Central Oregon’s childcare shortage is an ongoing, difficult issue for families and for employers who want their employees to be able to return to work. The Bend Chamber has worked through advocacy and collaboration to find solutions for the lack of childcare, including supporting a new pilot program that will provide up to 100 new slots in Bend. Last week, the Deschutes County Commission allocated the final $1 million in funding to bring a long-planned childcare pilot to reality. This, added to the additional $1 million allocated by Senator Tim Knopp will fund an innovative childcare facility that can be duplicated throughout the region.

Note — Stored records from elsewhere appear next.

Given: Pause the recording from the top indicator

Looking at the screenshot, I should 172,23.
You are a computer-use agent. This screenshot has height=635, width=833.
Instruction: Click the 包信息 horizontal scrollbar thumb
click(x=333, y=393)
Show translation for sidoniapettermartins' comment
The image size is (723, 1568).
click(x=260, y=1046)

The new childcare program will address the endemic issues that make childcare services so difficult to provide. This includes making childcare more affordable to families and viable for providers by lowering the cost of land, rent and overhead, building a steady workforce who is paid fairly and maintain high-quality programming.
OSU-Cascades and Central Oregon Community College worked with the Bend Chamber, the Central Oregon Early Learning Hub, Neighbor Impact, East Cascades Works and many others to develop a pilot that addresses each of these challenges.
The new childcare program will initially provide care for infants to pre-school age in a mobile classroom fitted for the unique needs of a childcare center. The facility will serve about 100 children and be located on one of the two campuses and serve OSU-C and COCC students and faculty, with some openings for the public. The higher ed partnership will develop high-quality programming and hire interns from their education and early childhood students to help staff the facility. After the pilot is established, plans are to expand the program by utilizing the pilot partnership as an operator but adding mobile units or utilizing existing facilities throughout Deschutes County and the region. This could potentially provide hundreds more slots to families searching for childcare.
Childcare has long been recognized by the Bend Chamber as a workforce and economic issue. Lack of childcare is one of the top culprits of the ongoing labor shortage and a continuing barrier to those who are trying to return to the workforce. Since starting work on this issue in 2018, the Chamber has worked with regional partners on tackling the high cost of operating childcare facilities while employers struggle with finding and retaining employees with families.
The Chamber will continue to advocate for the further development of the OSU-Cascades/Central Oregon Community College pilot to expand it to families across Bend and the region. The Chamber’s CEO, Katy Brooks serves on the State Early Learning Council and continues to represent the impact the lack of childcare has on the economy and the workforce.